* EXERCISE: Update the items between the line holding "Select the green" and the line holding "The height and width of the screenshot is (329, 516).", inclusive, so that "notification bell icon" becomes "alerts bell icon". Keep everything else the same, and give back only those lines.

* GIVEN DATA:
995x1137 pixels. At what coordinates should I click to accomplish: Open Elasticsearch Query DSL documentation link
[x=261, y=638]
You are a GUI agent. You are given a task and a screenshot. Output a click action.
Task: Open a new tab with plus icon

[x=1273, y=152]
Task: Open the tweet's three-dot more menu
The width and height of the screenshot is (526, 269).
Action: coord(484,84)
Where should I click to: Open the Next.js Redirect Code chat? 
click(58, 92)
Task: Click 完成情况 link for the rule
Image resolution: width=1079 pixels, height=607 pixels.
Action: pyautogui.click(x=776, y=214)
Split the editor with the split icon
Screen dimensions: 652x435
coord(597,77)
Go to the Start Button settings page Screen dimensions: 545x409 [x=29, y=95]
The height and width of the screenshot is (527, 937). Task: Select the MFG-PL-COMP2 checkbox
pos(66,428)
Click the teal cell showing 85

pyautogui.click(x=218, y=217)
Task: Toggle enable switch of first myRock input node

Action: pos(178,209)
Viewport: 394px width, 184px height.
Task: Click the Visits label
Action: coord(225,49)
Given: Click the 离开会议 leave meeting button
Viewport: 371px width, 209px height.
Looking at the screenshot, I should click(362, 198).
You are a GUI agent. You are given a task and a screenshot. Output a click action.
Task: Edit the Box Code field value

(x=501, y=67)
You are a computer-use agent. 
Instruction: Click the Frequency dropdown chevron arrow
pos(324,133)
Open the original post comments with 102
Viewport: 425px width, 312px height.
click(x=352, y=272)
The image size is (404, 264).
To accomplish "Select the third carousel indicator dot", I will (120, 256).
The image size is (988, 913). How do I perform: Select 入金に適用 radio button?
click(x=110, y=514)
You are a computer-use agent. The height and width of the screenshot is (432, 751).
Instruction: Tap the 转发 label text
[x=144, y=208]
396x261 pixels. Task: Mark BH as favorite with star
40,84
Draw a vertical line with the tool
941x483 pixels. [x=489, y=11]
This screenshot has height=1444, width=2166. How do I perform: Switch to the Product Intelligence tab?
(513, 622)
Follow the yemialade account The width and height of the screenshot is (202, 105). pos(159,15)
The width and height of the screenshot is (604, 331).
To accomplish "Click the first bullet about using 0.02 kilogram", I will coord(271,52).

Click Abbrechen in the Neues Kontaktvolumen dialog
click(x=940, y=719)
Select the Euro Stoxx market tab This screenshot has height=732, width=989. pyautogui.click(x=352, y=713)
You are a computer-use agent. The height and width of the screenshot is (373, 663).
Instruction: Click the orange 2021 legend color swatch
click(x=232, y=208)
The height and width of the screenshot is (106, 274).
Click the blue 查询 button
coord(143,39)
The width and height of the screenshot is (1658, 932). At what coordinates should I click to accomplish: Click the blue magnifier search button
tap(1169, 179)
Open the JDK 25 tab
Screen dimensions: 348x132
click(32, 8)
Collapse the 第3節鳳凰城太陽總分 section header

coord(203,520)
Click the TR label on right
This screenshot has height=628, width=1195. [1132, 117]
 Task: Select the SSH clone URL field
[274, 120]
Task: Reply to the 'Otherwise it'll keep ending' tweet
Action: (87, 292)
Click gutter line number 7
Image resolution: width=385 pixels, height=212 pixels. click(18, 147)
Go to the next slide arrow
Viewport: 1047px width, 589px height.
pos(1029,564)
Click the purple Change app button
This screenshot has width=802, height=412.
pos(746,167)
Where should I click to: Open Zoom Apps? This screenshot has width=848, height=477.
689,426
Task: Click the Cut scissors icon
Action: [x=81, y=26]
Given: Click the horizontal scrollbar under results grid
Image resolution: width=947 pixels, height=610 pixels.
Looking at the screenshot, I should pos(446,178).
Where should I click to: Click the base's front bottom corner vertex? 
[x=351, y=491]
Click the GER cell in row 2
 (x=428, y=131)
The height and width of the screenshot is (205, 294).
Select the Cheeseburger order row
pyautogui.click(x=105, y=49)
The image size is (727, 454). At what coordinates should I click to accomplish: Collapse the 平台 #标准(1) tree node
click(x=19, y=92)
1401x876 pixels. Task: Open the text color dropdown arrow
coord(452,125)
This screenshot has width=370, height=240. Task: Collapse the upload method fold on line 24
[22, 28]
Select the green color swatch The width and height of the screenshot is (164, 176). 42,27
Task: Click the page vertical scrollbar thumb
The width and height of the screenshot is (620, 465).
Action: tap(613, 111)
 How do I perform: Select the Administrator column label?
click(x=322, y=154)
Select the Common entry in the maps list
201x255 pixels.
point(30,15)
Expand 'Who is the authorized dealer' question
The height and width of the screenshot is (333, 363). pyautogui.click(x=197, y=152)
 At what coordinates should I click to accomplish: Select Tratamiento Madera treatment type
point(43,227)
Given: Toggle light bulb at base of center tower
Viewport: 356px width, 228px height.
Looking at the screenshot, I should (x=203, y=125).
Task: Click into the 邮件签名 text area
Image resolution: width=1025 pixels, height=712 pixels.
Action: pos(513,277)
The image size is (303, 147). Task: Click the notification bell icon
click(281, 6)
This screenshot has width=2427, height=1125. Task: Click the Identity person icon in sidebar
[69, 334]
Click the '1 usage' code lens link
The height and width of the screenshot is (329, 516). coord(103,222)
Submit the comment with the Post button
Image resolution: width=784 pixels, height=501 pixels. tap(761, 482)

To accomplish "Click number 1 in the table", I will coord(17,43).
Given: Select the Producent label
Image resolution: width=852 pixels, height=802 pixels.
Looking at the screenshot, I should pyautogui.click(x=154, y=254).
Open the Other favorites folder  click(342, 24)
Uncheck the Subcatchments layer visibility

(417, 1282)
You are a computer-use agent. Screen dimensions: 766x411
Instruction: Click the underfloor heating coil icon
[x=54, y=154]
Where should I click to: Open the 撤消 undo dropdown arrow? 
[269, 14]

* THE RESULT:
Select the green color swatch The width and height of the screenshot is (164, 176). 42,27
Task: Click the page vertical scrollbar thumb
The width and height of the screenshot is (620, 465).
Action: tap(613, 111)
 How do I perform: Select the Administrator column label?
click(x=322, y=154)
Select the Common entry in the maps list
201x255 pixels.
point(30,15)
Expand 'Who is the authorized dealer' question
The height and width of the screenshot is (333, 363). pyautogui.click(x=197, y=152)
 At what coordinates should I click to accomplish: Select Tratamiento Madera treatment type
point(43,227)
Given: Toggle light bulb at base of center tower
Viewport: 356px width, 228px height.
Looking at the screenshot, I should (x=203, y=125).
Task: Click into the 邮件签名 text area
Image resolution: width=1025 pixels, height=712 pixels.
Action: pos(513,277)
The image size is (303, 147). Task: Click the alerts bell icon
click(281, 6)
This screenshot has width=2427, height=1125. Task: Click the Identity person icon in sidebar
[69, 334]
Click the '1 usage' code lens link
The height and width of the screenshot is (329, 516). coord(103,222)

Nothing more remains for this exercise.